L'épidémie d'Ebola qui sévit actuellement dans la République démocratique du Congo (RDC) et en Ouganda suscite de vives inquiétudes au sein de l'Organisation mondiale de la santé (OMS). Le directeur de l’OMS, Tedros Adhanom Ghebreyesus, a signalé que la situation est "extrêmement grave et difficile" à gérer, avec déjà plus de 900 cas suspectés et 220 décès suspects recensés.
Cette flambée est associée au variant Bundibugyo, un type pour lequel aucun vaccin ou traitement spécifique n'est encore reconnu. Selon l'Institut Pasteur, Ebola provoque une fièvre hémorragique sévère, avec un taux de létalité qui peut atteindre 90 % selon les souches, même si le taux global reste autour de 50 % dans des contextes de soins standardisés.
Les premiers symptômes sont souvent similaires à ceux d'une grippe sévère : fièvre élevée, fatigue intense, douleurs musculaires, et maux de tête. Par la suite, s'ajoutent des vomissements, des diarrhées, des éruptions cutanées, ainsi qu'une atteinte des reins et du foie. Dans certains cas, des hémorragies internes et externes peuvent également surgir.
La période d'incubation, soit le temps entre l'infection et l'apparition des symptômes, peut atteindre 21 jours, bien qu'elle soit généralement comprise entre 5 et 12 jours. Il est important de noter qu'une personne contaminée n'est pas contagieuse tant que les symptômes ne se manifestent pas, comme l'indique l'OMS.
Le virus se transmet aux humains principalement par contact direct avec des animaux infectés, que ce soit par la chasse, la préparation ou la consommation de viande de gibier.

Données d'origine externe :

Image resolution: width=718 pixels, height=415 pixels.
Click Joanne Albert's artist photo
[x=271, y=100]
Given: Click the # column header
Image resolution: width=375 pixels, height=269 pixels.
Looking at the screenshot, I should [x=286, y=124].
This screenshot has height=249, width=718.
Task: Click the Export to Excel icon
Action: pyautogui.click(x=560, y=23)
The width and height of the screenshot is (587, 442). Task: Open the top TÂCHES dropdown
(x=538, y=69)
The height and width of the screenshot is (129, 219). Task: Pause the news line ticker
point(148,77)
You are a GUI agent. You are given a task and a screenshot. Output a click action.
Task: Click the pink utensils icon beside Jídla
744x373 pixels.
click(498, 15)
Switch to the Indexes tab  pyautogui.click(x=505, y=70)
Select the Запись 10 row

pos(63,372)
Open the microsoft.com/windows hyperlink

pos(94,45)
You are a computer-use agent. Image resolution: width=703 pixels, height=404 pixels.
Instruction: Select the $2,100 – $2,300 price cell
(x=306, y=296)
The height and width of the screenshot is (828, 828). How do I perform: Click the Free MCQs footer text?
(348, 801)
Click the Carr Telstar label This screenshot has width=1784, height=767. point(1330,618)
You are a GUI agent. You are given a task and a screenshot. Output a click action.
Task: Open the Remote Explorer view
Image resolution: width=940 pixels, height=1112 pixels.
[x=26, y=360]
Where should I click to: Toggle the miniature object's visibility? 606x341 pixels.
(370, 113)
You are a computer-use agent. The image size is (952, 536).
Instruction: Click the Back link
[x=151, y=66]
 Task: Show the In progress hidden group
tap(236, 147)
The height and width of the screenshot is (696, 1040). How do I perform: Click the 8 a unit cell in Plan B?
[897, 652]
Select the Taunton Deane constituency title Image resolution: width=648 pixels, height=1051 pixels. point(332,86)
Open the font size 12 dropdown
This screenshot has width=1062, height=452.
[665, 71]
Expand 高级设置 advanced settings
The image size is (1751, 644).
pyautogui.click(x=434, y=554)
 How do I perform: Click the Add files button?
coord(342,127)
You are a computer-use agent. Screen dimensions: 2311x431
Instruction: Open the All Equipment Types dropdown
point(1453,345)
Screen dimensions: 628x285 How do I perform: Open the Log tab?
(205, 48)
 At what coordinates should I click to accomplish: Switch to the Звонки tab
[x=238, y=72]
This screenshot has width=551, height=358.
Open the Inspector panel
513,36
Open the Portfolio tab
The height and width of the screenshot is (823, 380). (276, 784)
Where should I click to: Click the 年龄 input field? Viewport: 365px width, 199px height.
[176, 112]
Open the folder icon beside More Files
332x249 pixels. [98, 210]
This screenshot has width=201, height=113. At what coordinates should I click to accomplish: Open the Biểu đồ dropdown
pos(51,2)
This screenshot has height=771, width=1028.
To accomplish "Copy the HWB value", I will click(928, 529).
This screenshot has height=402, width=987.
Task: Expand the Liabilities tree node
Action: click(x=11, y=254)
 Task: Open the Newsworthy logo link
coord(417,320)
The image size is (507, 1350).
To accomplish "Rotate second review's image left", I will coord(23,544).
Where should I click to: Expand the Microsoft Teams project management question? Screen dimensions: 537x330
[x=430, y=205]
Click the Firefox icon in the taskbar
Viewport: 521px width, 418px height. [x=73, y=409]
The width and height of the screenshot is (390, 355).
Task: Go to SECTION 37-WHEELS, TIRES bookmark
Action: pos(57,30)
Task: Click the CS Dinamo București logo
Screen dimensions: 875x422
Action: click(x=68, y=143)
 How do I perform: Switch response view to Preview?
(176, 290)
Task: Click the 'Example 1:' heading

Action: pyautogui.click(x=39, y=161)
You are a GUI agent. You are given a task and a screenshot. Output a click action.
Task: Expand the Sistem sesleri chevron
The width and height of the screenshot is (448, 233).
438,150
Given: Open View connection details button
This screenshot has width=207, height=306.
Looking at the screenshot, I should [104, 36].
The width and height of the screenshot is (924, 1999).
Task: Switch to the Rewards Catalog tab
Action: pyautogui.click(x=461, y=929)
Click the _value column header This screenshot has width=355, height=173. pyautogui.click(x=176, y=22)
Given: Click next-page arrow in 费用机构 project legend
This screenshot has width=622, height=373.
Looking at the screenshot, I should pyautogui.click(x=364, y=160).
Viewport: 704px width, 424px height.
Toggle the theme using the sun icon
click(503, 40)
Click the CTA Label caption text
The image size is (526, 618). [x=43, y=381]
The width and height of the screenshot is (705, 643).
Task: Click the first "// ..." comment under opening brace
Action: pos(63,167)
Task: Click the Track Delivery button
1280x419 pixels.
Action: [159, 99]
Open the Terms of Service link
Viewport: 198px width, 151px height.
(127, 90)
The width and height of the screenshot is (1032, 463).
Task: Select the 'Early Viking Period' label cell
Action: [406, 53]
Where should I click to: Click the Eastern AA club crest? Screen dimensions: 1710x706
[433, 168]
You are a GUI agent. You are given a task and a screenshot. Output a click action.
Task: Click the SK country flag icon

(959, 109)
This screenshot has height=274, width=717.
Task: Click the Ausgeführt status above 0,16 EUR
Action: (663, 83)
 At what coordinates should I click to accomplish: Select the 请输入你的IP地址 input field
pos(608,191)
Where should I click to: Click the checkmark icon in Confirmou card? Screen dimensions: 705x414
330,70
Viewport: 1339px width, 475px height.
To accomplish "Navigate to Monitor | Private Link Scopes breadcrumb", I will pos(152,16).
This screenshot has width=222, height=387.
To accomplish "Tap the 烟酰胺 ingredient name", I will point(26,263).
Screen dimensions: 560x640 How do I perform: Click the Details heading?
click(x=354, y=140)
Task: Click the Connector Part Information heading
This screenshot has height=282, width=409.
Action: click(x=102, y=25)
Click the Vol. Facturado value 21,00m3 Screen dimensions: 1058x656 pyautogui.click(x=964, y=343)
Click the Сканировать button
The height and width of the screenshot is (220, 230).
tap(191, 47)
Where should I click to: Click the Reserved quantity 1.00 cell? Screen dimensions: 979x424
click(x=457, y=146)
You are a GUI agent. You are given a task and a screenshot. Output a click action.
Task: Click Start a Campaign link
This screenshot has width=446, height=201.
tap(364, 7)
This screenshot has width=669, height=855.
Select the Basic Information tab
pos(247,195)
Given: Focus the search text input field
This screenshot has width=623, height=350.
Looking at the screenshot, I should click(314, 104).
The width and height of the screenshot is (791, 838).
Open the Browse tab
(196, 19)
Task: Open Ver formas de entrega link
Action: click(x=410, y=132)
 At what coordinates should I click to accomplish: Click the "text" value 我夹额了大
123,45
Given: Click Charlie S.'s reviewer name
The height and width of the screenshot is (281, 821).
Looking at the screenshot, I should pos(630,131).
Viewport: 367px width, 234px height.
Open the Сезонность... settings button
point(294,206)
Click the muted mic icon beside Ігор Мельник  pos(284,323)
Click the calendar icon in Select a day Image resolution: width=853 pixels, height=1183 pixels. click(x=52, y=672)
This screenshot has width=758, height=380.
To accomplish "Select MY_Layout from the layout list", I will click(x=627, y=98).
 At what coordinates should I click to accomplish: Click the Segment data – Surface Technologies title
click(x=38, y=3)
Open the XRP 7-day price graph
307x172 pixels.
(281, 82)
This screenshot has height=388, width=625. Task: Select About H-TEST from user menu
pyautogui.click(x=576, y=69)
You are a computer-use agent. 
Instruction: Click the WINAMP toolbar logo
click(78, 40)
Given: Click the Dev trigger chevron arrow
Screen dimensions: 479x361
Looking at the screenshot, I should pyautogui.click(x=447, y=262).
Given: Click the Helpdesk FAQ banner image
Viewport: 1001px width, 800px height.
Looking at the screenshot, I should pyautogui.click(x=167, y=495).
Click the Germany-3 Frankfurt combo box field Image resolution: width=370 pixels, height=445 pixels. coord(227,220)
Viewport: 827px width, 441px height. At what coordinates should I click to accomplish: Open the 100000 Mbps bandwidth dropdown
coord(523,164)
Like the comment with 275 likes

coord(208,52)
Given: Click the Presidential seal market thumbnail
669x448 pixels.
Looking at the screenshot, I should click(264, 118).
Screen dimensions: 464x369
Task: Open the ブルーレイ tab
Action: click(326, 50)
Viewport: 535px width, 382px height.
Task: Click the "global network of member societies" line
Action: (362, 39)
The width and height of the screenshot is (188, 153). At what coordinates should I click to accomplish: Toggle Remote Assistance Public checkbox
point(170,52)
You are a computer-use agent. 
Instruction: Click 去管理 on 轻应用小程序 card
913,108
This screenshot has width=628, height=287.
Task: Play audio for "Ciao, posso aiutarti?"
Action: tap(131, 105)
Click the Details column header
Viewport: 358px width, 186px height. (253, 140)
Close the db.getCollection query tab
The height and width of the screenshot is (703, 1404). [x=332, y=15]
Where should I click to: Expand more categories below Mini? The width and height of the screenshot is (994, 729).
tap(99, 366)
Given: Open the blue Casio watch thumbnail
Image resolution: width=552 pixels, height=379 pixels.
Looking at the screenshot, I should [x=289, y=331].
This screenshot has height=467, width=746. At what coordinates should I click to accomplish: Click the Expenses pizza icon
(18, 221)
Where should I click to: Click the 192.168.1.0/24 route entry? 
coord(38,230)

La transmission entre humains, souvent plus préoccupante, peut s’effectuer à travers le sang ou les fluides corporels, mais aussi par le biais d'objets contaminés.
Les experts s'accordent à dire que l'urgence d'une réponse rapide et d'un traitement efficace est cruciale pour tenter de maîtriser cette épidémie. Selon le Dr Jean-Pierre Tchao, spécialiste des maladies infectieuses à l'Institut Pasteur, "la coordination internationale et la mobilisation des ressources sont essentielles pour stopper la propagation du virus".